===== THE DATA
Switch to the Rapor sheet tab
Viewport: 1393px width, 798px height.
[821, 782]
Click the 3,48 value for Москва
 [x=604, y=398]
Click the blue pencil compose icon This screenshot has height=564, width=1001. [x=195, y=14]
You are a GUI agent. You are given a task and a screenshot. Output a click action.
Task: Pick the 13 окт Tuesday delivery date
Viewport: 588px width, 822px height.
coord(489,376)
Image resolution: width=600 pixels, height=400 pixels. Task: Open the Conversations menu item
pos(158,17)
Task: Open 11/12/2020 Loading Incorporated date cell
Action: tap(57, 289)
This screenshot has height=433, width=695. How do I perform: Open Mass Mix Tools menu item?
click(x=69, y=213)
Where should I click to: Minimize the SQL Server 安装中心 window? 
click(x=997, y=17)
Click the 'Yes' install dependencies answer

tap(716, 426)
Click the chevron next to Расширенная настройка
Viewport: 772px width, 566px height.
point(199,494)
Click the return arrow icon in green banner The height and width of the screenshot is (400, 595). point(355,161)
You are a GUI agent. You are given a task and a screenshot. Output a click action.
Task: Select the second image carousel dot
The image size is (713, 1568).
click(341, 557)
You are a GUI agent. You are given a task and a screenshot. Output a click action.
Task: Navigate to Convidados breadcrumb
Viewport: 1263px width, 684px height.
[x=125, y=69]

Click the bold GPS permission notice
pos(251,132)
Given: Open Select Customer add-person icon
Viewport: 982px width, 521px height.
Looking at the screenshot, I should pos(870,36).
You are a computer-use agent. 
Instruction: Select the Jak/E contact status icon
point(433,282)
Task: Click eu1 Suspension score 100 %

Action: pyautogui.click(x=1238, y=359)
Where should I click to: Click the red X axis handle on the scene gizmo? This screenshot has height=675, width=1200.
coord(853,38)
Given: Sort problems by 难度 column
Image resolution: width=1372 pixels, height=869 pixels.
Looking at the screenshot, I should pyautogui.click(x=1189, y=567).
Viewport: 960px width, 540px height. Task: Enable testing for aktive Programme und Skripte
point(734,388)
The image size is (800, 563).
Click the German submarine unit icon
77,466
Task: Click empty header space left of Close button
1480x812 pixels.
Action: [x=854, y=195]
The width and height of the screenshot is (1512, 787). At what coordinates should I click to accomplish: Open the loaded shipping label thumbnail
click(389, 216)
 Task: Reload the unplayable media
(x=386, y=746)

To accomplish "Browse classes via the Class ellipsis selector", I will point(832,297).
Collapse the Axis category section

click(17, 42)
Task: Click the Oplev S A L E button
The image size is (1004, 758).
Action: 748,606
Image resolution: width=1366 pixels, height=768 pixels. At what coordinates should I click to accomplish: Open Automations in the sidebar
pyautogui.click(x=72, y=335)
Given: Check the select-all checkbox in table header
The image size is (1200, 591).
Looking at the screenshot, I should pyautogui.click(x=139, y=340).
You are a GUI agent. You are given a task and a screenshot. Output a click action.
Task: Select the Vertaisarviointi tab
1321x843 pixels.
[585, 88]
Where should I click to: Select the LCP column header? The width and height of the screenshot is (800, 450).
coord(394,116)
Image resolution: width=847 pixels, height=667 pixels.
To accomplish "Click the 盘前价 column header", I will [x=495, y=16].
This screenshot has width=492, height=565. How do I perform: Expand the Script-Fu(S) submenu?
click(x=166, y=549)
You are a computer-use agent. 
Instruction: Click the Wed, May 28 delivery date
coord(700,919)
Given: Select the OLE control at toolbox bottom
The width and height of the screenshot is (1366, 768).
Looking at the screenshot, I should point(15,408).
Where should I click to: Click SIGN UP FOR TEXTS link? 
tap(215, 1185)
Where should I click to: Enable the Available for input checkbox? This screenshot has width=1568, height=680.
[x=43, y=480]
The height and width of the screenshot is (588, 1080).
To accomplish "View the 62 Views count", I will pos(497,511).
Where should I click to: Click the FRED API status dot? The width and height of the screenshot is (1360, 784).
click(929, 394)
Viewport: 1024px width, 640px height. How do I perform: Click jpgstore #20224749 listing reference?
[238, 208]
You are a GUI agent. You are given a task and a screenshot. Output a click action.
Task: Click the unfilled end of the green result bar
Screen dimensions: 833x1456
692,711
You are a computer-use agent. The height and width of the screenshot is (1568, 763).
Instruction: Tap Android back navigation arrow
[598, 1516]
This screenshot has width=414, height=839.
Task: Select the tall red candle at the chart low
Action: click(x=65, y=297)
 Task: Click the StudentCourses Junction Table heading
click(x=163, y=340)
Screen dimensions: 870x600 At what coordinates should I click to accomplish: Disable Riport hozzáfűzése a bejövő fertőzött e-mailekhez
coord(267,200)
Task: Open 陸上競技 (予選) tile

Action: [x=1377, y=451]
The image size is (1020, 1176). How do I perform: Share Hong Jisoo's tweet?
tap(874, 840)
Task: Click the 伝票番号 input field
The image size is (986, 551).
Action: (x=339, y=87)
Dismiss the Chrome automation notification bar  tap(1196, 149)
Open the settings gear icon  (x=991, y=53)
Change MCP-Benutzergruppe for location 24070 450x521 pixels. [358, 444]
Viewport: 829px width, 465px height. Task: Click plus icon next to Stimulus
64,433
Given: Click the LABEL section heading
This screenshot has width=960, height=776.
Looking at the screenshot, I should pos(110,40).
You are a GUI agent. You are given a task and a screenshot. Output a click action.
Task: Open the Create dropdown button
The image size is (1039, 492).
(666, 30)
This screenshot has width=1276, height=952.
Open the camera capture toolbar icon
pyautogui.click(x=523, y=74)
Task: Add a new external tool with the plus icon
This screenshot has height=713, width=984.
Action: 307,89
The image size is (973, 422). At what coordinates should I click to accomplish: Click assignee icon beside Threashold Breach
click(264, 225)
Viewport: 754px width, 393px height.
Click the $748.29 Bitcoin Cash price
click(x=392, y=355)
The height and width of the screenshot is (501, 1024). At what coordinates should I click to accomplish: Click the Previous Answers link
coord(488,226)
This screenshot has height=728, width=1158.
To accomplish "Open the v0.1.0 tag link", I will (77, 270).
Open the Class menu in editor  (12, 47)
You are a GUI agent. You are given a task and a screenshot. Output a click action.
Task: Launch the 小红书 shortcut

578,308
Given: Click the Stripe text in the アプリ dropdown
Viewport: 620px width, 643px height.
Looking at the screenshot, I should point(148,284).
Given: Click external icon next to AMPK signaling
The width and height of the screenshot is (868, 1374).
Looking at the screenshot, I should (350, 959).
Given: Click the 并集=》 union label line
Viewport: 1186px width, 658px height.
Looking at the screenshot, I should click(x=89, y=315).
==========
## WHAT NEEDS TO BE DONE
Beginning at the line with "Click the $748.29 Bitcoin Cash price" and ending at the line with "Open the Class", reproduce each line of the data above exactly, and add no other lines.

## RESULT OF THE TASK
Click the $748.29 Bitcoin Cash price
click(x=392, y=355)
The height and width of the screenshot is (501, 1024). At what coordinates should I click to accomplish: Click the Previous Answers link
coord(488,226)
This screenshot has height=728, width=1158.
To accomplish "Open the v0.1.0 tag link", I will (77, 270).
Open the Class menu in editor  (12, 47)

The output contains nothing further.